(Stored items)
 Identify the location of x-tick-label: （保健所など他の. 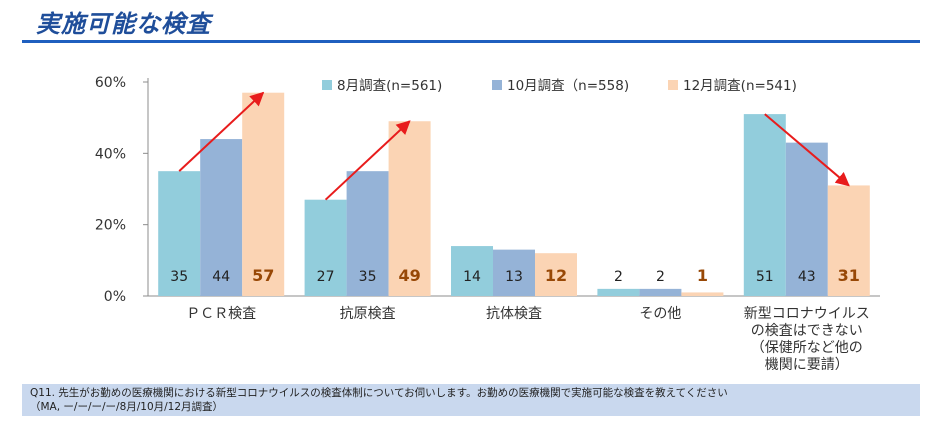
(807, 348).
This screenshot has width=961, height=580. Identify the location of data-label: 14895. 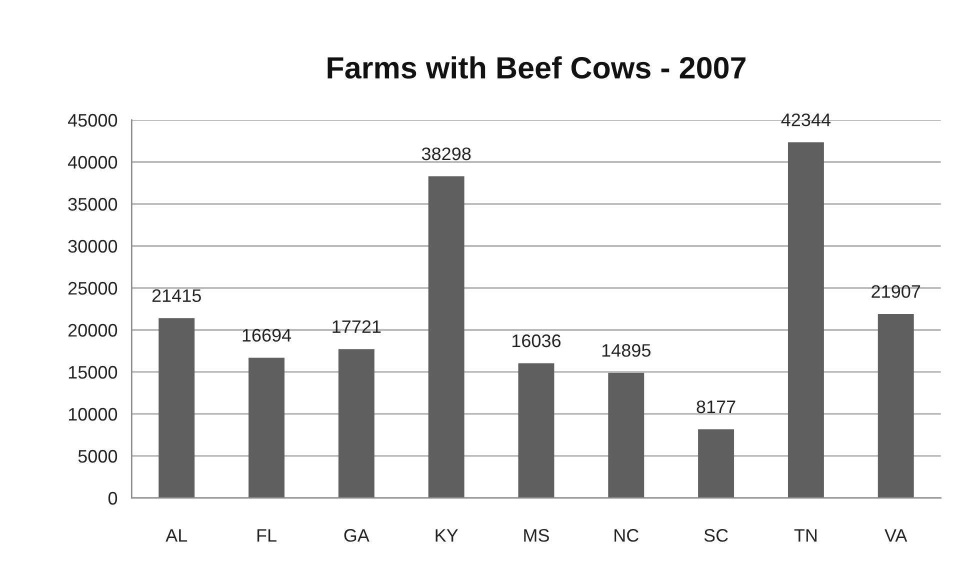
(626, 350).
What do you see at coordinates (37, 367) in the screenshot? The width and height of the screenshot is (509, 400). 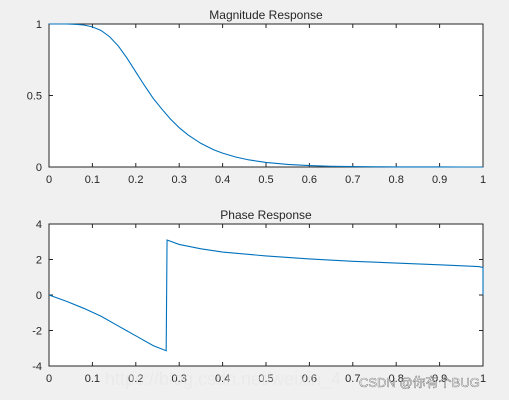 I see `y-tick-label: -4` at bounding box center [37, 367].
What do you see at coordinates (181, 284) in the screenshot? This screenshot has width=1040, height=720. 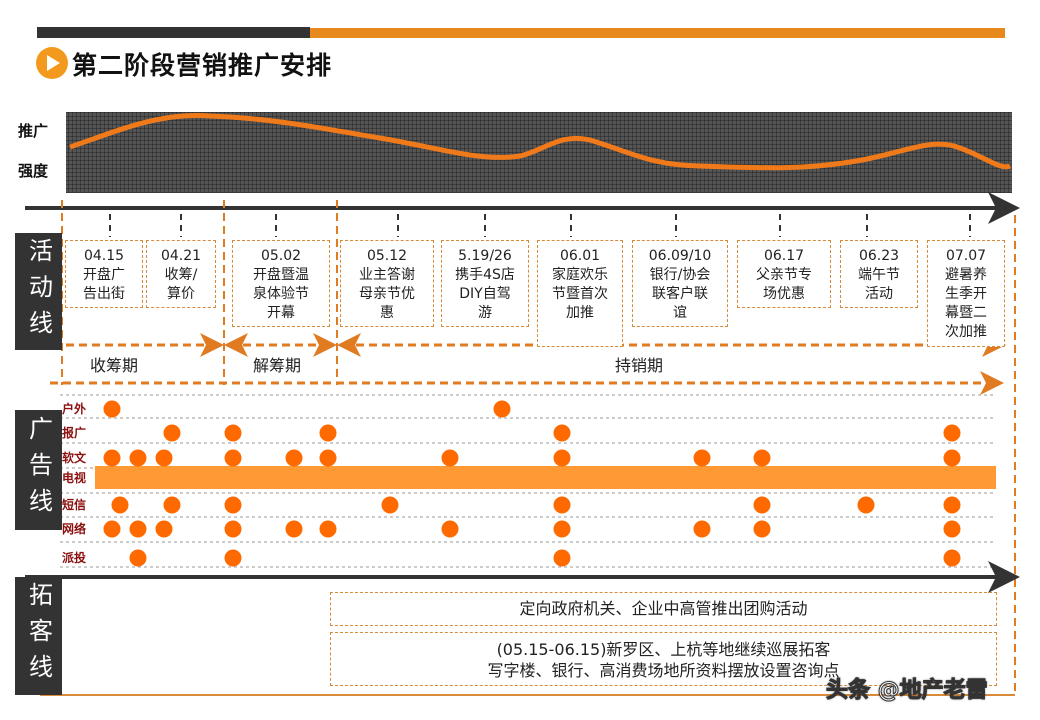 I see `activity-text: 收筹/ 算价` at bounding box center [181, 284].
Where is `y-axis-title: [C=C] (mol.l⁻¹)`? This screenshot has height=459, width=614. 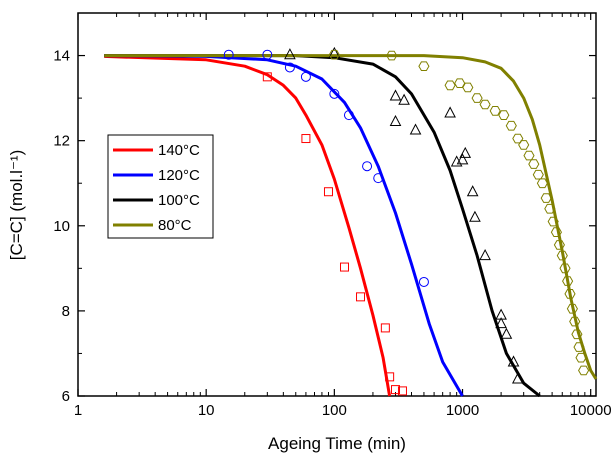
y-axis-title: [C=C] (mol.l⁻¹) is located at coordinates (16, 206).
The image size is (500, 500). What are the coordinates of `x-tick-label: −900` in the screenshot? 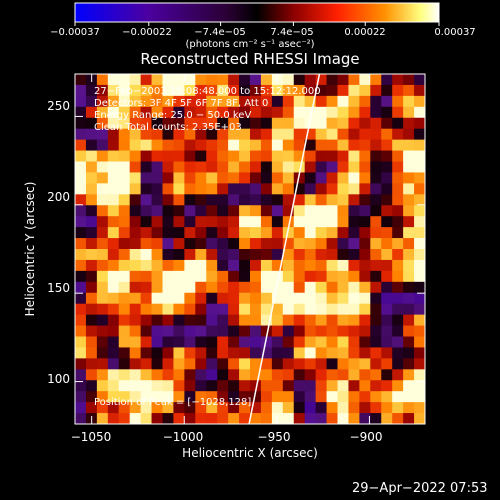 It's located at (366, 437).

** TASK OBJECTIVE **
Rescale the data from its start through the line that contains "(626, 350).", both included, and give every line again in full. Multiply each coordinate in the answers by 1.35 and round to a whole number, with halves rounding up; change no other numbers and leave the pictures out.

** EXERCISE RESPONSE **
 Identify the location of x-tick-label: （保健所など他の. 
(1089, 470).
This screenshot has width=961, height=580. Identify the location of data-label: 14895. 
(845, 473).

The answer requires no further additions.